Provided data:
-- Opening Marker --
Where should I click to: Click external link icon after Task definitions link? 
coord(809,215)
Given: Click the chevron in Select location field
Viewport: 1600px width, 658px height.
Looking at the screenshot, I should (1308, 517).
-- Closing Marker --
Task goal:
Write the lines out verbatim, from the one with "Given: Click the" through the last line of the entries, and stop there.

Solution to the problem:
Given: Click the chevron in Select location field
Viewport: 1600px width, 658px height.
Looking at the screenshot, I should (1308, 517).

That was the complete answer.